What is required:
Using the data below, return the stretch from the line that contains "This screenshot has width=881, height=660." through the line that contains "Click Back to", both included, exactly as it stands and nothing beyond it.

Stored entries:
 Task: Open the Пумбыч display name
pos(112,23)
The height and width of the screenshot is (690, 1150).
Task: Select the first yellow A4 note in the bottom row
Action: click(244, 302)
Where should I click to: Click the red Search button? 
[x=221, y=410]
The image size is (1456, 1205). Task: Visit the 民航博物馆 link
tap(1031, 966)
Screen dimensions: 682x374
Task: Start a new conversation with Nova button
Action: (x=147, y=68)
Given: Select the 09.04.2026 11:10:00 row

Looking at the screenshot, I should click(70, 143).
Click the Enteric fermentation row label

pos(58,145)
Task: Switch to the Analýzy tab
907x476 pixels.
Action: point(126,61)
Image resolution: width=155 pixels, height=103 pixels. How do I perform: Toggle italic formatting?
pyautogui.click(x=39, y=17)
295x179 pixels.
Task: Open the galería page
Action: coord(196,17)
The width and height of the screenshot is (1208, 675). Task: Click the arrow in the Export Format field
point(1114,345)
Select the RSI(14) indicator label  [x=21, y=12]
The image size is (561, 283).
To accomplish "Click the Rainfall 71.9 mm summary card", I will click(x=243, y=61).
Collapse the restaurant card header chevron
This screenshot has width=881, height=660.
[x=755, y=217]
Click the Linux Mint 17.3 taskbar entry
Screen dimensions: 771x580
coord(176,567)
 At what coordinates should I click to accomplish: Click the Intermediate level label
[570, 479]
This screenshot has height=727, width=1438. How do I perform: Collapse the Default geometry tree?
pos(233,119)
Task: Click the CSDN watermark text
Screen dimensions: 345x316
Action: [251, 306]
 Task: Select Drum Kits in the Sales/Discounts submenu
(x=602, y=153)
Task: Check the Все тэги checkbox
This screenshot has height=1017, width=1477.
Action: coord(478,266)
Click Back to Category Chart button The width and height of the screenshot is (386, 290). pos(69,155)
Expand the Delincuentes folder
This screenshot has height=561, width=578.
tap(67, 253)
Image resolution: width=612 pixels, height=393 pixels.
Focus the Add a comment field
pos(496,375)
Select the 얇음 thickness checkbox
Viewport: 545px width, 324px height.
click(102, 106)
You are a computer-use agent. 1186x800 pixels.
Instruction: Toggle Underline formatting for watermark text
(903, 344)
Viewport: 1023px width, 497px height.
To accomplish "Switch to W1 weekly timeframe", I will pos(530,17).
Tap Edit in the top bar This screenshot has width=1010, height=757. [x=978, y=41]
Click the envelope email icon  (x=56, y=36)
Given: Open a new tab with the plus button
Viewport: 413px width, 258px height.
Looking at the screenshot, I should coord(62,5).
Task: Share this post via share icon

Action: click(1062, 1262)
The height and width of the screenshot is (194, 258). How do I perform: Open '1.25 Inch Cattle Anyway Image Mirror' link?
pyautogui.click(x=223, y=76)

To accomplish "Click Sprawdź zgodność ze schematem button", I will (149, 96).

Expected output:
This screenshot has width=881, height=660.
[x=755, y=217]
Click the Linux Mint 17.3 taskbar entry
Screen dimensions: 771x580
coord(176,567)
 At what coordinates should I click to accomplish: Click the Intermediate level label
[570, 479]
This screenshot has height=727, width=1438. How do I perform: Collapse the Default geometry tree?
pos(233,119)
Task: Click the CSDN watermark text
Screen dimensions: 345x316
Action: [251, 306]
 Task: Select Drum Kits in the Sales/Discounts submenu
(x=602, y=153)
Task: Check the Все тэги checkbox
This screenshot has height=1017, width=1477.
Action: coord(478,266)
Click Back to Category Chart button The width and height of the screenshot is (386, 290). pos(69,155)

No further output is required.